Por ello, los programas que llevan a cabo todo este proceso tienen para mí mucho mérito, no solo por el apoyo material sino también por el apoyo psicológico, ya que tiene que suponer un trabajo complicado y bastante exhaustivo.
Como dice una frase que me gusta mucho, “que nuestro privilegio no nos nuble la empatía”, que podamos darnos cuenta de la necesidad, que hay personas que nunca quisieron salir de su país y que son víctimas de conflictos armados, que han tenido que huir solos o con su familia, sin poder despedirse y dejando toda una vida para tener que iniciar otra en un país nuevo, en el que no conocen el idioma y cuya cultura es diferente a la de su país de origen.

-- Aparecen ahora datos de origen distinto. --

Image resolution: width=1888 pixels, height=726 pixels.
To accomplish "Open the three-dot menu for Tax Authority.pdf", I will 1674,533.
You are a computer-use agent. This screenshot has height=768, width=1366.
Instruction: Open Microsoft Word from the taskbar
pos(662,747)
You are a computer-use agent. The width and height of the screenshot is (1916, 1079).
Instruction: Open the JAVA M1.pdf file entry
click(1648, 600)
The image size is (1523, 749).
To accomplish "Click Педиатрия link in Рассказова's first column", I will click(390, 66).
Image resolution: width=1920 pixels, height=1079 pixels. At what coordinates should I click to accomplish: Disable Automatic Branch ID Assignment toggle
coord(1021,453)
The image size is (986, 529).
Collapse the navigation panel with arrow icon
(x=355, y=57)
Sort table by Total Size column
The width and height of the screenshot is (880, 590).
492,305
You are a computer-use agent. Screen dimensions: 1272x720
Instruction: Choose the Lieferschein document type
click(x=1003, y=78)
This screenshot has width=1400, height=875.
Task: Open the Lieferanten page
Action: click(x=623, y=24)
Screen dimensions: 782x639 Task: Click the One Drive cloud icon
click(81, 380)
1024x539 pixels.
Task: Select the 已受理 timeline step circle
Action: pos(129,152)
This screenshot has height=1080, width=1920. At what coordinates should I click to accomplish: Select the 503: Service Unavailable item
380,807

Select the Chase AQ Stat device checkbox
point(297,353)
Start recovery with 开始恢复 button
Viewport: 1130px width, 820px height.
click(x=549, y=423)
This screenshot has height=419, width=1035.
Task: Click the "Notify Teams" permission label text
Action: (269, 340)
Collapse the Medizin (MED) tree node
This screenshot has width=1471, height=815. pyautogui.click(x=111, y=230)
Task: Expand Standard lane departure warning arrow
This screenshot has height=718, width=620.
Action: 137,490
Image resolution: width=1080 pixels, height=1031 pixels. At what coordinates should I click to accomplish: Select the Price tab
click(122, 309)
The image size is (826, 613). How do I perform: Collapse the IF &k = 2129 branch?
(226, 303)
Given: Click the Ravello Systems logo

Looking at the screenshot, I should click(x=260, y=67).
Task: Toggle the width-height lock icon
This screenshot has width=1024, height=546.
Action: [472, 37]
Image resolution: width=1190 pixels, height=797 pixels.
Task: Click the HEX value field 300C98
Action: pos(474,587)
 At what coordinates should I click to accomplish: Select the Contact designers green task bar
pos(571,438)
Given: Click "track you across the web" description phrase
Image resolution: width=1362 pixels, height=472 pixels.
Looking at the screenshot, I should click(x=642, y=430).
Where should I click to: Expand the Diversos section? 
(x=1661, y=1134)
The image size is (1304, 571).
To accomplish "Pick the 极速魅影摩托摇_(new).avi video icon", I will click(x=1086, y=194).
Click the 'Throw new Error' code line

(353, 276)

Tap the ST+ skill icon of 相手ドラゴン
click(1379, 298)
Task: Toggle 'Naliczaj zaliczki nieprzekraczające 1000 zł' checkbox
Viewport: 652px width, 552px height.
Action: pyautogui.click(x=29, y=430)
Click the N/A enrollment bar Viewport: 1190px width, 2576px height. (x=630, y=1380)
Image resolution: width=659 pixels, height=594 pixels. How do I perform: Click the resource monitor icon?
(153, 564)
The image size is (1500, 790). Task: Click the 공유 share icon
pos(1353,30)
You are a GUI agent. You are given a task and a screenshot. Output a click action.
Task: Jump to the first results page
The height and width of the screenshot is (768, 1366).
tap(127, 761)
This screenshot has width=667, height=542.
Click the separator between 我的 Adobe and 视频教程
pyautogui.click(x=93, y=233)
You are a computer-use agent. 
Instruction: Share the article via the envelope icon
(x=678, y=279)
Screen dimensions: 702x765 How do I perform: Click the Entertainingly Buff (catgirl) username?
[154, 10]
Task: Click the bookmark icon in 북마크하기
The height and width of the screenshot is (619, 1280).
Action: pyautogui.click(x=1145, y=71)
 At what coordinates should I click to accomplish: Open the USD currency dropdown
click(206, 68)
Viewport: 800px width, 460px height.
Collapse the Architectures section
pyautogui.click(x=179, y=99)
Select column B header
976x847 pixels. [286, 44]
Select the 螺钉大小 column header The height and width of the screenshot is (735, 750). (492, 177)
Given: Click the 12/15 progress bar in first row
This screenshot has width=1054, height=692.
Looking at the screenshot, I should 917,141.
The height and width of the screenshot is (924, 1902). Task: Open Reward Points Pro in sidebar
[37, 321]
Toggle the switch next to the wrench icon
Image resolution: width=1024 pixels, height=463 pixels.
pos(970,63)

Las personas civiles se han convertido en el objetivo mismo de la acción bélica, particularmente en los conflictos que tienen lugar en países desestructurados, cuyo objetivo es la depuración étnica o que forman parte de luchas religiosas, tribales, económicas o sociales. Ante este preocupante panorama, la comunidad internacional ha tomado conciencia y ha elaborado una respuesta por medio de normas protectoras para las víctimas más vulnerables de las guerras, constituyendo un avance basado en el consenso de la comunidad internacional sobre la necesidad de respetar unas reglas mínimas de humanidad para la supervivencia del género humano.
Gracias a jornadas como esta me he dado cuenta de este gran problema del cual desconocía muchos datos. Son 80 millones aproximadamente el número de personas que se ven afectadas y es muy necesario estar informados para poder hablar luego del tema con claridad y poder ser conscientes de la necesidad y del proceso tan difícil que lleva para estas personas emigrar”.
(Paula, alumna de 1º Integración Social).